Llevo varios años vagando por los
pasillos de este Mercadona —cuya arquitectura antes me parecía contra natura y
ahora irrefutable— de la calle Literato Leopoldo
Arenal. Nunca tuve demasiada memoria; tampoco, claro está, para las calles,
pero Leopoldo era, sigue siendo, mi novelista predilecto. No hay una línea
prescindible en toda su literatura, aunque el Nobel lo esquivara, como a tantos
otros por otro lado. Es pensar en su libro “La rivera” y se me eriza la piel… Bueno,
es un decir lo de que se me erice la piel, una frase hecha, una rémora de cuarenta
y ocho años viviendo; hay costumbres que quedan para siempre. Permitidme pues
estas expresiones que en mi actual condición de alma en pena no tendrían
sentido. Por eso precisamente me gustaba tanto este Mercadona, por encontrarse
en la calle de Lepoldo. Sin embargo no era mi intención hablar ahora de
literatura, sino de mí, de mi condición espectral. Si en vida hubiera tenido
las facultades que ahora poseo, seguramente me hubiera dedicado a atravesar las
paredes de los baños para ver a las cajeras fumando en los descansos con la
ropa interior por las rodillas. Sí, seguramente es lo que hubiera hecho, el
sexo lo ocupaba todo entonces. Ahora ya no tiene interés alguno, mi colgajo
tiene tanta utilidad como el reloj que llevo en la muñeca y que no miro nunca
porque el tiempo se ha convertido en una dimensión sin substancia. Los
fantasmas tenemos otras querencias, la ausencia de carne nos cambia las
prioridades. Nos transforma. Las especies siguen adaptándose después de muertas,
aunque al modo de Lamarck, claro; hay tanta plasticidad tras la muerte. Yo he
cambiado mucho desde hace unos años a aquí. Antes, por ejemplo, era un friolero
extremo: en verano nunca me estorbaba una chaqueta y en invierno no había ropa
suficiente que me templara la carne. Ahora es justo al contrario, al poco de
morir comencé a sentir los calores, una especie de menopausia de muerto sin
tratamiento químico alguno. Creí que iba a ahogarme, no sé si a morir otra vez
(es una experiencia muy desagradable la de morir, al menos lo fue en mi caso,
como un parto inverso sin epidural), hasta que descubrí los congeladores del
supermercado. Ahora esas cámaras constituyen mi único hogar. Paso todo el día
ahí dentro, junto a los cuartos de ternera y las caretas de cerdo colgando de
los ganchos, la sangre congelada y los cuerpos de los pollos muertos. Además,
tampoco me gusta la gente, y en las cámaras, aparte de Gregorio (al que yo
llamo Samsa), el encargado de perecederos, con el que tengo una relación
especial, y alguno más que entra de vez en cuando para reponer el género de las
carnicerías, la soledad es absoluta; ni un alma mas que la mía. Ni un alma
humana quiero decir. Casi podría afirmar que soy un fantasma feliz aquí dentro,
y eso, lo sé, juega en contra de mí. Porque ya debería haberme ido, pero no
tengo el valor necesario para emprender el viaje definitivo, y como lo que
tampoco tengo es prisa, pues aquí sigo, reposando sin voluntad en esta gélida y
oscura estancia, a la espera de que se acabe la jornada laboral diaria, que se
apaguen las luces y, entonces sí, vagar un rato fuera de los congeladores, por
los pasillos vacíos del supermercado hasta que el calor me asfixie.
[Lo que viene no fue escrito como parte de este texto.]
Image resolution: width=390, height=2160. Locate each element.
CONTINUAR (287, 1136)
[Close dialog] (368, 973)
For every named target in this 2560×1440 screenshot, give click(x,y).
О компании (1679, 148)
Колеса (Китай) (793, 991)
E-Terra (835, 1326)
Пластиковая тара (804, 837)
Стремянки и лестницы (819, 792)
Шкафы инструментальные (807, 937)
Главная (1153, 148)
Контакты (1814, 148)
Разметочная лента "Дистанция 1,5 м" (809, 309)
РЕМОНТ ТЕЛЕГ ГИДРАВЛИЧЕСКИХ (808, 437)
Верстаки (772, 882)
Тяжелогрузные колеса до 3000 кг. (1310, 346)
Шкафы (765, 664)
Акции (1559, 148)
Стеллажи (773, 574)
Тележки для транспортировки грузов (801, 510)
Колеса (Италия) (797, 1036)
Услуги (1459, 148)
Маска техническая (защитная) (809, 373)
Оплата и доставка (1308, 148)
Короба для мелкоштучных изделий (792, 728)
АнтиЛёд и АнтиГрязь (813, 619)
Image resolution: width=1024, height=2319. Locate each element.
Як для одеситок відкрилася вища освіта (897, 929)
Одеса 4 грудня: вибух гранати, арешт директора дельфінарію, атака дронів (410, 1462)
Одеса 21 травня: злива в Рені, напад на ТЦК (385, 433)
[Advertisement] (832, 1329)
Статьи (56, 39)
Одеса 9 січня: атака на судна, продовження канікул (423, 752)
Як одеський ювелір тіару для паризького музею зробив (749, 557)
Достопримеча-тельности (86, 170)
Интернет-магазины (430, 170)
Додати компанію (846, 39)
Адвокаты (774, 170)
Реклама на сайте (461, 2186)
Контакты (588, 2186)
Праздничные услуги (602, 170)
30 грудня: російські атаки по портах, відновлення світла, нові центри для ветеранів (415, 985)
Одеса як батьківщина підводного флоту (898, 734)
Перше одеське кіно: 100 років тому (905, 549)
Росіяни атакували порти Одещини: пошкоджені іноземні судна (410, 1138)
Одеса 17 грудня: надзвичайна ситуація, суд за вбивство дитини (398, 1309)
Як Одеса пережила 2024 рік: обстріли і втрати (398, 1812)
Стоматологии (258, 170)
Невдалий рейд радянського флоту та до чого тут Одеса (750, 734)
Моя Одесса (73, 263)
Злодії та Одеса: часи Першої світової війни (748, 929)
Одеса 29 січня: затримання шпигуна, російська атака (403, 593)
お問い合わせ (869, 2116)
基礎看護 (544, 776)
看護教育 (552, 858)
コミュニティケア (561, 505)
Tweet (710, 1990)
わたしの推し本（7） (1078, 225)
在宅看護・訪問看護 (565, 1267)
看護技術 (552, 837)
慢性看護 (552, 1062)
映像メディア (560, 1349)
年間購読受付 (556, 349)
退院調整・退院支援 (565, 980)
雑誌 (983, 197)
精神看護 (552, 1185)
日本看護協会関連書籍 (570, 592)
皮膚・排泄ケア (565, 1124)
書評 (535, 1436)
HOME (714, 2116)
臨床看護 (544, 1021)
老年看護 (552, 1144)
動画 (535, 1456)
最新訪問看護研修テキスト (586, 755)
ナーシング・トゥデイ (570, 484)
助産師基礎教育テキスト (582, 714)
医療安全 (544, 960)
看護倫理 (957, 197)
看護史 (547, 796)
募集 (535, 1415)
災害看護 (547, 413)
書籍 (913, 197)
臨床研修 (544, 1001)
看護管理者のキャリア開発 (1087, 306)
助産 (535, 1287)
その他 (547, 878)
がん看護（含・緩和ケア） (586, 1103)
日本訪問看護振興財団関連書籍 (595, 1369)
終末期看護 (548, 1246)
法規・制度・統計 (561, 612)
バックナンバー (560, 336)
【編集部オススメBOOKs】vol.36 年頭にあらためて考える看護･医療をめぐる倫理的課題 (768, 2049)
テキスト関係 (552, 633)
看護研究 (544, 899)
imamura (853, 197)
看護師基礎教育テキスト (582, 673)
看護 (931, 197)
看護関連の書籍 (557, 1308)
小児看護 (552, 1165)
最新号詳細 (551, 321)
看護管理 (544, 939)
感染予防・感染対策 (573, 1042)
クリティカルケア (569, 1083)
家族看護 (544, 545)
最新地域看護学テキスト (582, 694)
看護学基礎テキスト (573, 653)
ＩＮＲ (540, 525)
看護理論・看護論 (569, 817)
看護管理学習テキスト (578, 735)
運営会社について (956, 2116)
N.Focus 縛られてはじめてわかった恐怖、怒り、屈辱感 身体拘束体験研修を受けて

Sin
cruzarme con nadie, si acaso, con alguno de los vigilantes nocturnos. Y es que
las aglomeraciones me angustian. Eso no me ocurría antes, es otro de los
cambios de mi nueva condición. Ahora frente la multitud tiemblo, siento
sudoraciones y vahídos y en alguna ocasión hasta me han hecho perder la
consciencia, que no recupero sino de manera espontánea, porque nadie puede
ayudarme ya, no hay médicos ni psicólogos que puedan echarme una mano. El único
Samsa, que a veces me trae los libros que yo le pido para intentar entenderme.
Sobre todo libros de psicopatología. He estado leyendo y creo que lo que padezco
es una agorafobia. Es lo que más se ajusta a mis síntomas, desde luego, con la
salvedad de que hay que reinterpretar dichos síntomas desde mi nueva condición.
En definitiva, y resumiendo, soy un fantasma agorafóbico que he encontrado algo
de paz en las cámaras del frío. En esta hura solitaria a menos dieciocho grados
centígrados del Mercadona de la calle Leopoldo Arenal.